Zuma spoke after the ANC announced it would hold a parliamentary vote
of no confidence in him on Thursday. Calls for him to quit had grown
since Ramaphosa replaced him as ANC leader in December, and his fate was
sealed when the party’s National Executive Committee decided on Monday to
order him to step down.

Ramaphosa, who has served as deputy president since 2014, will become
acting president and the National Assembly must choose a replacement
for Zuma within 30 days.

Ramaphosa is likely to be elected in a
permanent capacity on Friday and deliver the State of the Nation Address
the same day. The keynote speech was postponed on February 6, two days
before Zuma was due to deliver it, due to the turmoil within the ruling
party.

Crisis warning

In an interview with the state broadcaster earlier on Wednesday, Zuma
strongly criticised the ANC’s decision to remove him, calling it
“unfair”, and said, “I think we are being plunged into a crisis that I
think my comrades will not be able to handle”.

The resignation gives Ramaphosa, 65, more time to convince voters
before elections next year that he’s committed to meeting his pledges to
rebuild a battered economy and clamp down on the corruption that critics say
has become synonymous with the Zuma era.

While Zuma’s cabinet doesn’t have to resign, Ramaphosa will be able
to hire and fire ministers as he sees fit.
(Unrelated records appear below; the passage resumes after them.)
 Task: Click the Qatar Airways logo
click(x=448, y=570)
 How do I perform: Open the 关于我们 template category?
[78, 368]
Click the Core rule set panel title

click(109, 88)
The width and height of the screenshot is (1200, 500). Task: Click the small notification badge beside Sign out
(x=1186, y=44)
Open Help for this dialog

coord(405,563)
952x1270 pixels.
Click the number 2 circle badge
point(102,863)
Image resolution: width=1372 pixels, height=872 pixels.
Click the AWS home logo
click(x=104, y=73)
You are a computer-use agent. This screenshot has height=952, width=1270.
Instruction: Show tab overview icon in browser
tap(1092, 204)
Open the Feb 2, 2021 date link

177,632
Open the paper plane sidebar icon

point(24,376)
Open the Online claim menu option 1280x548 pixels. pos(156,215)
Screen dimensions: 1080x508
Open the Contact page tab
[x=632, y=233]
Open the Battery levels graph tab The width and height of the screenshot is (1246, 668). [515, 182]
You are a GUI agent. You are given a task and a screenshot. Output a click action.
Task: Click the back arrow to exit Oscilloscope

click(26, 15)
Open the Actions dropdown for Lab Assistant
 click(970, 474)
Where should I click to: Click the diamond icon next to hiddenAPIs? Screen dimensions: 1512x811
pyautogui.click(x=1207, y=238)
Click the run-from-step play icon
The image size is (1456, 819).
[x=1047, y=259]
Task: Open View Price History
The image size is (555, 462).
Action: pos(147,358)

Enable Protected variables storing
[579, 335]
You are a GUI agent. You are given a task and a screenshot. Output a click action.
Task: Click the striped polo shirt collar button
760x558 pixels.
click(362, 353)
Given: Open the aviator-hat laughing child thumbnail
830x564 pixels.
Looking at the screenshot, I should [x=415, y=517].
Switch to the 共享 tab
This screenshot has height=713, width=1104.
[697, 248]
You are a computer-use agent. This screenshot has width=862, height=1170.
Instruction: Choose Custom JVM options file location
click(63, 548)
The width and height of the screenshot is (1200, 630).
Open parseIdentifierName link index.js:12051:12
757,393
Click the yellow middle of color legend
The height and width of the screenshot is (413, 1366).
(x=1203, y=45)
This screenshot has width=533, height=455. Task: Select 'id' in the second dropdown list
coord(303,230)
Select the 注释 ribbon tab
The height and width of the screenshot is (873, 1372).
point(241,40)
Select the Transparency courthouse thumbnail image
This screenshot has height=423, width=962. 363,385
With the National Budget due
to be presented to Parliament on February 21, investors will be watching to
see if he retains

Malusi Gigaba as his finance minister.

Zuma, 75, has spent years fending off allegations that he took bribes
from arms dealers and enabled members of the Gupta family, who are one
of his son’s business partners, to influence cabinet appointments and
loot billions of rand from state companies.

Gupta raid

His resignation came just hours after the Hawks, a police
investigative unit, raided the Gupta family’s Johannesburg residence.
One of the Gupta brothers and four other suspects were arrested in
connection with the alleged shifting of funds from a failed state-funded
dairy project and are due to appear in court on Thursday,
Johannesburg’s City Press newspaper reported.

“Zuma’s exit was almost inevitable once it emerged that the ANC was
willing to remove him through a vote of no confidence, his former
supporters deserted him and the Hawks showed their intent with raids on
the Guptas,” said

Mike Davies, the founder of political-advisory company Kigoda
Consulting.

Growth has averaged just 1.6% a year since Zuma took office in
2009, undermined partly by a series of policy missteps and
inappropriate appointments that rocked investor and business confidence.

Disgruntlement with his rule caused support for the ANC to fall to a
record low in 2016 municipal elections and cost it control of
Johannesburg, the economic hub, and Pretoria, the capital.

A lawyer and one of the wealthiest black South Africans, Ramaphosa is
widely expected to adopt more business-friendly policies, prompting the
rand to rise more than any other currency against the dollar since his
election as ANC leader on December 18.

It advanced to its highest against
the US currency since February 2015 on Wednesday.